----- Records supplied -----

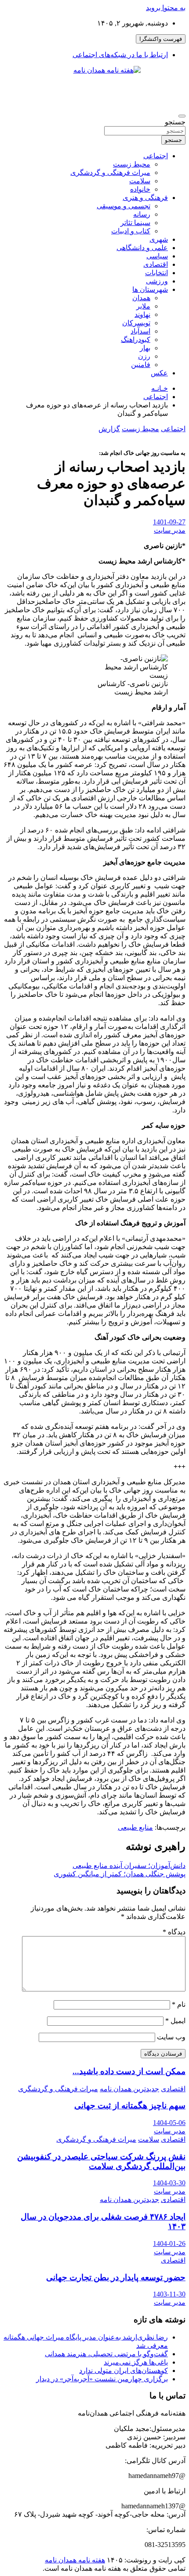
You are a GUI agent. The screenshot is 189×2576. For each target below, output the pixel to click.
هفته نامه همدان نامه (75, 2560)
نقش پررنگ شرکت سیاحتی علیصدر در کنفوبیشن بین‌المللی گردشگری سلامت (101, 2161)
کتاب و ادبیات (130, 231)
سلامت (139, 181)
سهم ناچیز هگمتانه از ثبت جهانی (129, 2105)
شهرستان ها (150, 289)
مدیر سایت (169, 530)
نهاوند (142, 314)
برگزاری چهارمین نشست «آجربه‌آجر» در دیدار (102, 2379)
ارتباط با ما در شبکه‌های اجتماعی (120, 54)
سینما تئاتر (135, 222)
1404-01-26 (169, 2243)
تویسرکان (136, 323)
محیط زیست (131, 164)
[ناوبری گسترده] (181, 116)
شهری (158, 239)
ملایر (143, 306)
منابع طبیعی (135, 1827)
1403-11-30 (169, 2294)
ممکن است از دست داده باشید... (129, 2071)
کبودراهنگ (135, 339)
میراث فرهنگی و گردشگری (110, 172)
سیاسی (157, 256)
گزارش (109, 428)
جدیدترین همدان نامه (129, 2089)
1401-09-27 (169, 522)
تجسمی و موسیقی (123, 206)
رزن (144, 356)
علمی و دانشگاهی (142, 247)
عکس (159, 373)
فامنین (140, 364)
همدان (141, 298)
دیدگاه (174, 1932)
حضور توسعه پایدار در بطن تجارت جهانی (115, 2277)
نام (178, 2004)
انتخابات (156, 272)
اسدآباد (140, 331)
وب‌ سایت (171, 2037)
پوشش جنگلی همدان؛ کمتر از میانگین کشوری (119, 1874)
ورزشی (157, 281)
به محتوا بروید (165, 7)
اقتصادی (155, 264)
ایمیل (175, 2020)
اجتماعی (155, 156)
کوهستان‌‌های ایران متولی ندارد (123, 2370)
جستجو (175, 122)
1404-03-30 (169, 2183)
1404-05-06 (169, 2122)
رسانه (141, 214)
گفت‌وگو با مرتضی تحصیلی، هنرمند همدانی (106, 2354)
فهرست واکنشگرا (160, 39)
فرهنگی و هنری (145, 197)
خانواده (140, 189)
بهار (145, 348)
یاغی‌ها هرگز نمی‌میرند (136, 2362)
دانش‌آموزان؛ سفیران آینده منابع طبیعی (129, 1865)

-----

◆ **Activity**
Your task for the entries above: copy exactly the span starting with the line with "سینما تئاتر (135, 222)" and going on through the line with "سیاسی (157, 256)", both lines included, and nothing else.

◆ **Exercise result**
سینما تئاتر (135, 222)
1404-01-26 (169, 2243)
تویسرکان (136, 323)
محیط زیست (131, 164)
[ناوبری گسترده] (181, 116)
شهری (158, 239)
ملایر (143, 306)
منابع طبیعی (135, 1827)
1403-11-30 (169, 2294)
ممکن است از دست داده باشید... (129, 2071)
کبودراهنگ (135, 339)
میراث فرهنگی و گردشگری (110, 172)
سیاسی (157, 256)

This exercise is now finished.